● **Task list**:
(A) Copy the stretch of the article on Powers's new novel from "At the start" through "gloom, to include?", switching "Great Smoky Mountains" to "Blue Ridge Mountains".
(B) Resume the article on Powers's new novel after its last sentence and carry it further.

● **Document excerpt**:
•••••

As it turns out, yes—in more ways than one.

Powers spoke about his new novel Tuesday, the day of its release following its nomination for a National Book Award, at an online event I attended sponsored by Books & Books in Coral Gables. Powers read a passage of his novel, which described the character of Robin through the eyes of his father. It gave me chills:

His second pediatrician was keen to put Robin “on the spectrum.” I wanted to tell the man that everyone alive on this fluke little planet is on the spectrum. That’s what a spectrum is. I wanted to tell that man that life itself is a spectrum disorder, where each of us vibrated at some unique frequency in the continuous rainbow. Then I wanted to punch him. I suppose there’s a name for that, too.

Powers said he combined the “sweetness and bitterness” of several children who are dear to him with his own idiosyncrasies to create Robin’s character.

“I was remembering my own strangeness. And I was actually the father, taking care of my own strangeness,” Powers said. “The book turns on this question of how to give this boy solace … about this question regarding having empathy yet surviving a culture that is the antithesis of this.”

At the start of the novel, young Robin (who is grieving his mother’s death) has trouble controlling his anger and is nearly expelled from school. His father resists doctors’ advice to medicate him and, instead, the two head into the Great Smoky Mountains for a camping trip. The father and son star gaze and imagine far-flung planets. Later, Theo becomes desperate enough that he allows his son to take part in experimental neurofeedback therapy.

It works–at first.

While writing the novel, Powers said he purposedly grappled with an issue many environmental writers struggle with when reporting on climate change – how many depressing facts, how much doom and gloom, to include?

“Is it possible to create a story, to ask a reader to watch a child go through hell and not turn away?” he asked. “It’s a delicate balance, between the light and the dark in a story.”

He added that fiction is uniquely suited to put people in others’ shoes and open their minds to new possibilities—much like the technology in his novel, which allows Robin to experience some of his mother’s positive brain patterns recorded before her death.

“It is to be inside a kind of empathy machine. Simply asking a person to play or pretend a perspective other than theirs … makes this empathy leap that we’re going to need if we’re going to survive.”

•••••

● **Data extract**:
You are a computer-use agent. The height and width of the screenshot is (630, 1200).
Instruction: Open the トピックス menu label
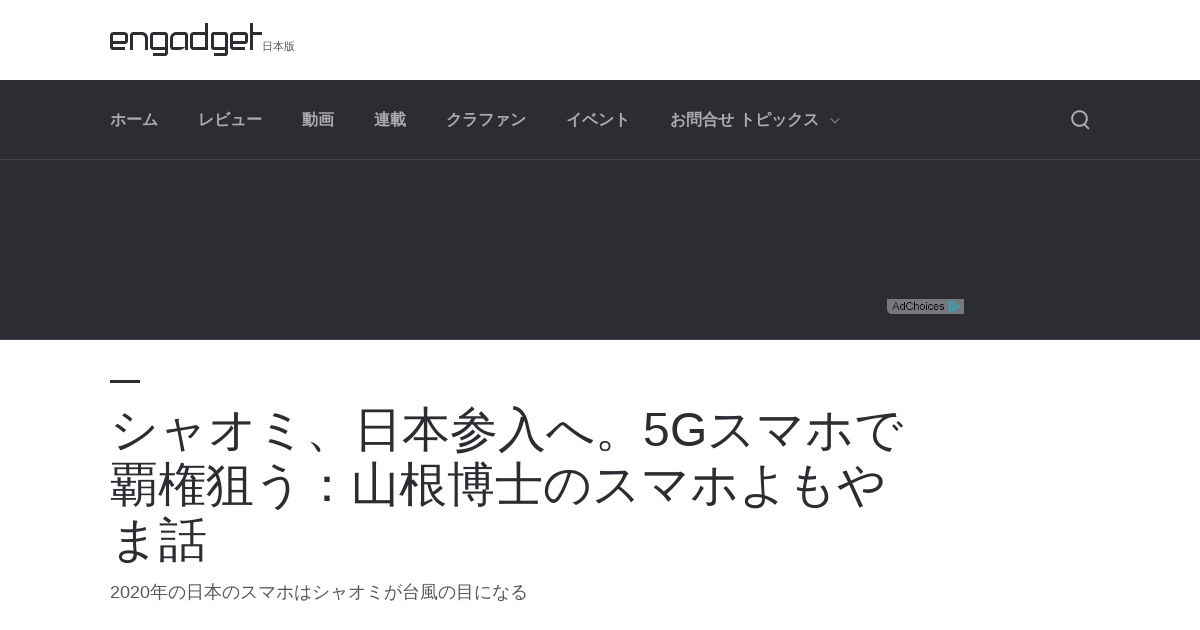click(779, 120)
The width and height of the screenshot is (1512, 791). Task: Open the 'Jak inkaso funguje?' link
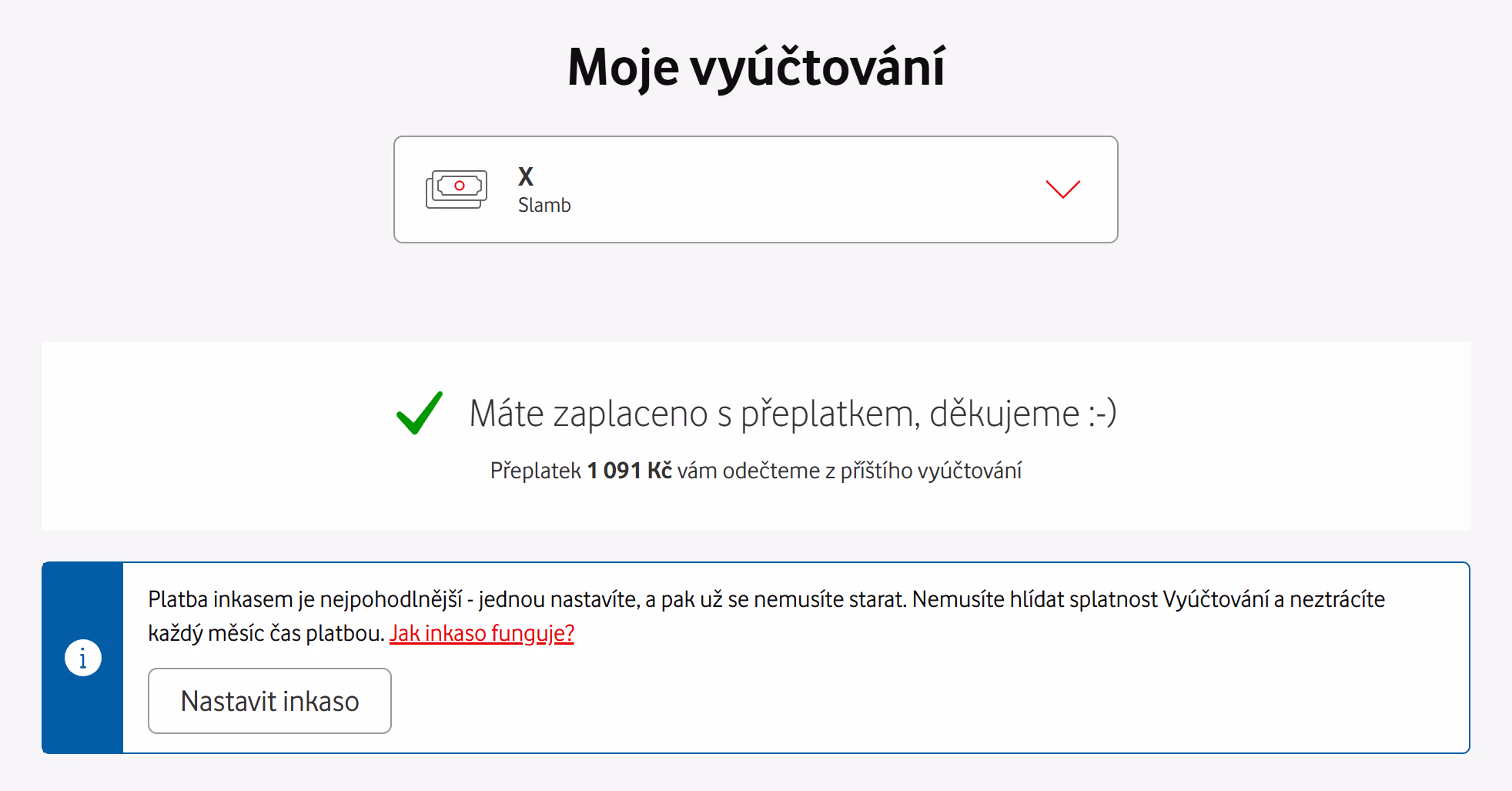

•••••

● **Expected responses**:
(A)
At the start of the novel, young Robin (who is grieving his mother’s death) has trouble controlling his anger and is nearly expelled from school. His father resists doctors’ advice to medicate him and, instead, the two head into the Blue Ridge Mountains for a camping trip. The father and son star gaze and imagine far-flung planets. Later, Theo becomes desperate enough that he allows his son to take part in experimental neurofeedback therapy.

It works–at first.

While writing the novel, Powers said he purposedly grappled with an issue many environmental writers struggle with when reporting on climate change – how many depressing facts, how much doom and gloom, to include?

(B)
The technology is far beyond current capabilities, which means the novel could be classified as science fiction. Yet the event moderator, Pulitzer-Prize winning writer of The Sixth Extinction Elizabeth Kolbert, said she didn’t think of Powers’ literary style as scifi. Powers pushed back a bit:

“My own relationship to sci fi is a long and winding road. When I was Robin’s age, I adored it. When I started getting serious about literature as a life pursuit, I made a mistake, which was to say, ‘I’m going to put away those childish things and focus on the real.’ We were blind to the fact that the [sci fi] books were doing something hugely different and hugely important. Having come back to sci fi … I regret the time away. And I also see and readily cheer that the entire field has been … folded back into literary pursuit.”

Powers also addressed the question of why he focused much of the book on astrobiology if he is so concerned about Earth’s environment. (“Why worry about other planets when so much life, we’re obliterating here?” Kolbert asked.)

“To point our eyes outward is not to turn our eyes away from the Earth,” Powers replied. “Astrobiology is ‘What is life? How rare is it? How did it get started?’ They are almost religious questions. In fact, why say ‘almost’? It’s the same question the Bronze Age people were asking when they looked to the sky. And the answers affect how we look at ourselves.

“What would that do to our sense of stewardship, [if we knew] that [life] only happened once and here we are? It raises the stakes. And if life is everywhere? It would break us of this habit of human exceptionalism. It would be humbling and force us to think differently about ourselves.”